Within 24 hours it is covered in dinoflagellate... then it dawned on me that it was under basically no light to speak of... none of this algae was apparent on it but I guess when it got under some lights with real output, it went ape. Most of it was on the LR in question, but it did spread to a lesser degree around the tank. Most of my softies and my RBTA are P.O.'d right now, and my phospates went from undetecable to .5ppm overnight.

I have removed the rock and have it in a bucket of water with powerheads, and much has been washed off. I know that this won't kill it, however.

So, my two-part question is, dealing with the source: Will going through a curing cycle in darkness kill this stuff? Or do I need to nuke it by boiling or some other method?

And then dealing with the tank. I'm skimming heavily and stepping up water changes, but should I expect that (along with all the manual removal I can manage) to do the job?

Thanks in advance!
 
I just went through it. I had it pretty bad in my tank.

I shut the lights off for 3 1/2 days....total blackout....no moonlights, no anything. I put a thick comforter over the tank as well.

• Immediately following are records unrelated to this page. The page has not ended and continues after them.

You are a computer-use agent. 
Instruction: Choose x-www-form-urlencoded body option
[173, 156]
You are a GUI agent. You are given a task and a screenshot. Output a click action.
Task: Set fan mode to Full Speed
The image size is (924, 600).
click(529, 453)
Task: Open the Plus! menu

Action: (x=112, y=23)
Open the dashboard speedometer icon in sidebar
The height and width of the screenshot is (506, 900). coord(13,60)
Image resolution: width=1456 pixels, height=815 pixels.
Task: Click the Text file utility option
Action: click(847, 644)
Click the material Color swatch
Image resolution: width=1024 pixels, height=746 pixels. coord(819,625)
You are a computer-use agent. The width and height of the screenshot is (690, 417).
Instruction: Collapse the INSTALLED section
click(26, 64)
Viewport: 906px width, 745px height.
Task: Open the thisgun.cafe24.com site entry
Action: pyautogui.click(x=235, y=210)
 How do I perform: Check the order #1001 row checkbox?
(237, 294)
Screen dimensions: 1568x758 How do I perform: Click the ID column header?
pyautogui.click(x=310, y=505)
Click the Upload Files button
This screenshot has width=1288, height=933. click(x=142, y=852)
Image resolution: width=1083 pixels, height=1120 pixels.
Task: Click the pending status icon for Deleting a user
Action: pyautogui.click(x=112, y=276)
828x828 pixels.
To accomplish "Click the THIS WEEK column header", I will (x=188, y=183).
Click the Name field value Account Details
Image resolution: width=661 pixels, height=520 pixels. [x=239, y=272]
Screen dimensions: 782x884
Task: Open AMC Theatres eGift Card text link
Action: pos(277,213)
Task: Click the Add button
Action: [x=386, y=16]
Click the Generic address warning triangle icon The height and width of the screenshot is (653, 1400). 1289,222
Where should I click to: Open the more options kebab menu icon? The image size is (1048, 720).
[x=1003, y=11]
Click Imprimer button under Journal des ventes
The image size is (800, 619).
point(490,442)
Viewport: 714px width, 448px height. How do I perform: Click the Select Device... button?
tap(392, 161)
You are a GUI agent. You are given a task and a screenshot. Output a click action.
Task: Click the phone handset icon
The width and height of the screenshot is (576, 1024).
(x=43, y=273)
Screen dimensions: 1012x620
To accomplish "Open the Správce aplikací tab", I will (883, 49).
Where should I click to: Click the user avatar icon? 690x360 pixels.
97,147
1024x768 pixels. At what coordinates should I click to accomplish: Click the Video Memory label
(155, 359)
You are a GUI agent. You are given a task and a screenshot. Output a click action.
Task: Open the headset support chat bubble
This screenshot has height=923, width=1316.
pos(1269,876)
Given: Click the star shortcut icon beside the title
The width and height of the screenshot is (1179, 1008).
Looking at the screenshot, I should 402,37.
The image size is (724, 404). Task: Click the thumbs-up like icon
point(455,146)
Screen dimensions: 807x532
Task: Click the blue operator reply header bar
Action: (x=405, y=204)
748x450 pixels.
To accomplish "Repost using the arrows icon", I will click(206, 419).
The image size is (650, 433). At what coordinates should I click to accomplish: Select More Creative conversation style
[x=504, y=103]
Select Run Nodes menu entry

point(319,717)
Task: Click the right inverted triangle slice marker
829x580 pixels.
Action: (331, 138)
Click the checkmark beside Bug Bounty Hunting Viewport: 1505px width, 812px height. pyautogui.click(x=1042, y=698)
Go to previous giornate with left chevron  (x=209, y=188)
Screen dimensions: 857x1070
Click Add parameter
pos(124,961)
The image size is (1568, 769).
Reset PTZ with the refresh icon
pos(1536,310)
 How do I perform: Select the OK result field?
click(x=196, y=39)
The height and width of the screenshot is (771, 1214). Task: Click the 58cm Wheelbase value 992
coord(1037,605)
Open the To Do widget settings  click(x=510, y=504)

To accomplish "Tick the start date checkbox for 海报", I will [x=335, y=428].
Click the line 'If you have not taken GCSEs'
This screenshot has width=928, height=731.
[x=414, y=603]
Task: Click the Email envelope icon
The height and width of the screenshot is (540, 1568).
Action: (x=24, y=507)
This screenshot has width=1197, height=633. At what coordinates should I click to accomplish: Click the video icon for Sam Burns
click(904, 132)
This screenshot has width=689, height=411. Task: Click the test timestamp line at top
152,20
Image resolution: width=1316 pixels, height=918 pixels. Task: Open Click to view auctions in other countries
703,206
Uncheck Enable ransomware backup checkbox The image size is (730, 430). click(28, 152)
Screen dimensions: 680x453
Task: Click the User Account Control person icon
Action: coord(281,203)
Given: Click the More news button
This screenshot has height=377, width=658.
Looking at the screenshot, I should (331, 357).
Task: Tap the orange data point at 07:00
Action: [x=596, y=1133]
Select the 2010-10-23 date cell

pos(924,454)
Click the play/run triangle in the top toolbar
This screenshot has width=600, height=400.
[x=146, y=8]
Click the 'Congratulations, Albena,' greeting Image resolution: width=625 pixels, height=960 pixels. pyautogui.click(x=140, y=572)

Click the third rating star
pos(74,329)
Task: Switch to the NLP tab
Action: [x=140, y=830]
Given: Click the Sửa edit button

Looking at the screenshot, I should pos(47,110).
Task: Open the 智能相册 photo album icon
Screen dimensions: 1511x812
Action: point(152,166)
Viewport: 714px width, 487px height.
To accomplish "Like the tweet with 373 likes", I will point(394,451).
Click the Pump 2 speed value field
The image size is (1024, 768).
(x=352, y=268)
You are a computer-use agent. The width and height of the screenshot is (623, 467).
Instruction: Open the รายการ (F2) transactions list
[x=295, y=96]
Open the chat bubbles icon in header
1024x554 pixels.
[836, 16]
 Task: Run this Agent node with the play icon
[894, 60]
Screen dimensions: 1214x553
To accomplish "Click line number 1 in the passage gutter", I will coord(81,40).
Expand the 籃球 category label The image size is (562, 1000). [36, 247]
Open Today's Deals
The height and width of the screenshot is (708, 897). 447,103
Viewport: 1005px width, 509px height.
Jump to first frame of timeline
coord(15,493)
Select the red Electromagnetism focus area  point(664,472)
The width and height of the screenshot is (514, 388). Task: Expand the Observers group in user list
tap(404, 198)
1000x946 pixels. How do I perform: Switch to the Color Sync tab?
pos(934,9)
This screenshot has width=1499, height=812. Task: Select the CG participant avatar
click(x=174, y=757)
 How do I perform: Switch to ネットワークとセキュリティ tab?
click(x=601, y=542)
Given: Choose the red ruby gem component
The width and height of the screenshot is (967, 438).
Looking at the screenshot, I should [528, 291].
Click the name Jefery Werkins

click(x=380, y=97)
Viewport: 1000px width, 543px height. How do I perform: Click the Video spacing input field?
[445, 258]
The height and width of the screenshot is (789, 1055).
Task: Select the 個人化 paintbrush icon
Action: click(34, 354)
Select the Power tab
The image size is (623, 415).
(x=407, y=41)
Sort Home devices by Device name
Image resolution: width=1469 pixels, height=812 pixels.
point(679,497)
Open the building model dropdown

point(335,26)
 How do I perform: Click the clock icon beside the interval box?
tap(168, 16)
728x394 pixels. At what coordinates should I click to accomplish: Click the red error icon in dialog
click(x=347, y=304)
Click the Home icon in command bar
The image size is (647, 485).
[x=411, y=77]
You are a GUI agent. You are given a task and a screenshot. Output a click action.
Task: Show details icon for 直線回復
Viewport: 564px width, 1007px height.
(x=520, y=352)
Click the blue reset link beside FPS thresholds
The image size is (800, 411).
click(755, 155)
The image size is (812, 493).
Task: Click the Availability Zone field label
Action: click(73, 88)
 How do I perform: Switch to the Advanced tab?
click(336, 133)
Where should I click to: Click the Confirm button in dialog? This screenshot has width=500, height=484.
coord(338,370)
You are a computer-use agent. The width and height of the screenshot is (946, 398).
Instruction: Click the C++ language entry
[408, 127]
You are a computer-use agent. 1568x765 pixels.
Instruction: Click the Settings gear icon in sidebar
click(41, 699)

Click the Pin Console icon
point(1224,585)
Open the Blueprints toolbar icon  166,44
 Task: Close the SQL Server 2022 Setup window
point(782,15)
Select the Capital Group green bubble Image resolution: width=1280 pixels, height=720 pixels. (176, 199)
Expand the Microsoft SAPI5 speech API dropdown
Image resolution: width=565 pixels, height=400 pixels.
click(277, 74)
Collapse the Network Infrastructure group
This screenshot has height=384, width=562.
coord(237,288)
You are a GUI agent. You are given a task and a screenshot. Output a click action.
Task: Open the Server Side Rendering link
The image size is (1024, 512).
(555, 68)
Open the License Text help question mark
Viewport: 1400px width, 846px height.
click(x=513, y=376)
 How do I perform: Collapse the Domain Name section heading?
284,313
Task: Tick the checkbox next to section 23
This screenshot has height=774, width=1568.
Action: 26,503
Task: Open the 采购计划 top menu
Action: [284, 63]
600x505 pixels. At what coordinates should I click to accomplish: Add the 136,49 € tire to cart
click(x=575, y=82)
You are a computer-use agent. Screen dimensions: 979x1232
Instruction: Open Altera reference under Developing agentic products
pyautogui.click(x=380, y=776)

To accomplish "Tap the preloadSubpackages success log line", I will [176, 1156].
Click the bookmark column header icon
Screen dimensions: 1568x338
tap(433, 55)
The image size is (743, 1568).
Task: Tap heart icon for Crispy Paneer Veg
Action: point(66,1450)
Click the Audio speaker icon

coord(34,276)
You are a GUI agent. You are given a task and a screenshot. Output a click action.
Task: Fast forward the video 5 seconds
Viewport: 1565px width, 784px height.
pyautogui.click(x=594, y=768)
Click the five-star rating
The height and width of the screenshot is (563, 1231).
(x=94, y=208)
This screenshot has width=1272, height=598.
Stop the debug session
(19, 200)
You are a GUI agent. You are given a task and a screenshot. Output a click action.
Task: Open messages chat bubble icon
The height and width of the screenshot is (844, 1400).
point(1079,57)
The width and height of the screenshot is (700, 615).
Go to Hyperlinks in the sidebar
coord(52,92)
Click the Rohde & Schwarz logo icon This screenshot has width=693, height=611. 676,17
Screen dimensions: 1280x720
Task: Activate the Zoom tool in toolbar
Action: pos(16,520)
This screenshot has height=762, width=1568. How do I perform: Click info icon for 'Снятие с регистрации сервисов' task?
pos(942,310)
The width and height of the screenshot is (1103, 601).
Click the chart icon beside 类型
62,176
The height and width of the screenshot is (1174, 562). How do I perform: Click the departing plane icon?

When I finally looked at the tank again, about 70% of it had disappeared. I went with a 4hr light cycle for about another 2 weeks and as of now I dont see any trace of it. I have only been back on a normal light cycle for about 5 days now so hopefully it doesnt come back but as of right now, its looking good.
 
Manual removal of as much dino as you can. Atleast a 50% water change and lights out 3 days cured my one and only outbreak......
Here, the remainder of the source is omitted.